I would like to thank all who attended Saturday's ECHO Winter Nat's. Without all of you, none of it would have been possible. A great time was had by all!! We had 22 racers, from 4 states. A 178 car field, not including the car show. I would especially like to thank Scott Dunlap for all his help!! Scott did alot of running around to procure the sponsor's donations. Special thanks also goes to, Chris & Lisa Taylor, Matt Naulty, and Al Pink for doing the paper work that kept the event running smoothly. Thanks to Steve "The Hippie" Kimata for running the timing system and keeping everyone in the "groove". Many thanks go to Hank Galloway, for donating his battery setup for the day. Which, by the way, started at 25.5v, when votage was measured after a comlete day of racing, measured 25.4v. So much for all that "voltage loss"!! FULL POWER, ALL DAY!!!!!! Thanks to Alan Galinko for his generous donation of a classic Troy Mead creation, which, was raffled off to help pay the rent!! Thanks also go to all of our sponsors:
AG&G Hobby
Penn Valley Hobbies
TSS Hobbies
The Groove
The Race Place Q-Town Farmers Market
Jim's Hobbies
Jim Hivley Posters & T-Shirts (Thanks Jim!!!! Really cool stuff!! )
Yellow Jacket Performance
I hope I didn't forget anyone!!

Here are the results. I only have the 1st place numbers. Can't find the second place time tickets.

Stock TJet
1st: Alan Galinko 1.353 e.t @ 14.39 mph
2nd: Jim Sgrignioli

Tjet Modified
1st: Alan Galinko .773 e.t @ 26.01 mph
2nd: Alan Galinko

AFX Stock
1st: Eric Wulfkotte .934 e.t. @ 21.92 mph
2nd: Jim Sgrignioli

4 Gear Stock
1st: Alan Galinko 1.067 e.t. @ 17.20 mph
2nd: Schmidt

4 Gear Dragster Stock
1st: Shaun Kirkpatrick 1.188 e.t. @ 17.33 mph
2nd: Nick Taylor

Stock Inline
1st: Eric Wulfkotte .756 e.t. @ 24.83 mph
2nd: Stan The Man

Outlaw TJet
1st: Dean Kirkpatrick .433 e.t. @ 21.57 mph
2nd: Jim Sgrignioli - Crashed (centerline foul). This explains Dean's e.t. & mph. ( I thought I took him out!! )

Inline Outlaw
1st: Tim Kirk .235 e.t. @ 93.87 mph. Tim Kirk popped off a .240, then a .237 and finally a .235 in 
Inline Outlaw I/O. That is a club record, the .237 backs up the .235. Also had high mph @ 97.18. Way to go Tim. Tims runs eclipsed the previous record held by Eric Wulfekotte ( .242 ). Which stood for almost 2 yrs !!!
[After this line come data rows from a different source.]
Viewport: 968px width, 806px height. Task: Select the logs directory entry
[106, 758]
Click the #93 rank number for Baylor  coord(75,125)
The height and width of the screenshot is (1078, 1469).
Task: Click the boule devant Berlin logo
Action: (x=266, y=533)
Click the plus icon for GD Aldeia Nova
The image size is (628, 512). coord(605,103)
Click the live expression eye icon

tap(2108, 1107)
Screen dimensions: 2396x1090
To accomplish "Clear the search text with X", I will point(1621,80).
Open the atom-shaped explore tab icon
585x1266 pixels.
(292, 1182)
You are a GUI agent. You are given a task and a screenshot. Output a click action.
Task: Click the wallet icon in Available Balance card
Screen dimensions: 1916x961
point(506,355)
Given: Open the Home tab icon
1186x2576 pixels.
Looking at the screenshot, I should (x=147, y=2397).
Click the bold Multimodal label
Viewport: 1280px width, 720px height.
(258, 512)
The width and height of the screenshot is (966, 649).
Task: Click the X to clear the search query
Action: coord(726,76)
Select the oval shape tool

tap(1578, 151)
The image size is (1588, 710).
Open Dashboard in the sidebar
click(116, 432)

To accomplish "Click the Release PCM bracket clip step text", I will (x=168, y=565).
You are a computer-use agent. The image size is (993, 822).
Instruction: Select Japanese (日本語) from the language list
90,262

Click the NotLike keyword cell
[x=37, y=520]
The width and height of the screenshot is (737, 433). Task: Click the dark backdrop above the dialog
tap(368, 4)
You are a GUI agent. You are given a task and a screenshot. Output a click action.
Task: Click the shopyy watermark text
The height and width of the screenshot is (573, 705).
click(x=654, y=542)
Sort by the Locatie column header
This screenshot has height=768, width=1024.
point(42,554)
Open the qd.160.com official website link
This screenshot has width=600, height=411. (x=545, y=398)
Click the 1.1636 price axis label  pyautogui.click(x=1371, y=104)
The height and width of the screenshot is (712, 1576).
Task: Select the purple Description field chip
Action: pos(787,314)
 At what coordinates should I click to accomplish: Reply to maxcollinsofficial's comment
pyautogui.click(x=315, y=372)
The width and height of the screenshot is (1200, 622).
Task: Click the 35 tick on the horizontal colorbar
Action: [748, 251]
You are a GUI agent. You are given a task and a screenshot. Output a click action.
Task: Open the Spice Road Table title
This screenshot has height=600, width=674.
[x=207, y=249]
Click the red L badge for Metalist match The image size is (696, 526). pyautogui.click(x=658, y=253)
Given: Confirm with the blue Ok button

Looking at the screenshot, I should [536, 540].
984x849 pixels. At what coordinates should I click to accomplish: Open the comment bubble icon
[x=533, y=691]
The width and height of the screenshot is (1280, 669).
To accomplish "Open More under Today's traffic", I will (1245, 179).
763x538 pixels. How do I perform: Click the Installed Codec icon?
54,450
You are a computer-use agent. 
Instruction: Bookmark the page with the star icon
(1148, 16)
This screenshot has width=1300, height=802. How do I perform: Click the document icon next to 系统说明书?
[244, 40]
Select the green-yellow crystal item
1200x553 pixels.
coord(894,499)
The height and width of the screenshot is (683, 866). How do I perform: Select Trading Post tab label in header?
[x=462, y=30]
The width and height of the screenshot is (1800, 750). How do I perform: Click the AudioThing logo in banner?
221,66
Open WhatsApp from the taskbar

2nd: Tim Kirk ( Both cars were Tim's Subaguru I, and Subaguru II )

Car Show
1st: Jim Sgrignioli's '64 altered wheelbase GTO ( Hornet) Get it.........Yellow Jacket Performance
2nd: Nick Taylor's Mercury

Once again, I can't begin to express my gratitude to all you good folks who helped make this event a TOTAL SUCCESS!!!!!!
Next ECHO event will be held in Skippack Pa. on March 4th!! More details to come!!
Hope to see you all there!!!!!!!!!!

Many Sincere Thanks,

Jim "Sgrig" Sgrignioli Yellow Jacket Performance


----------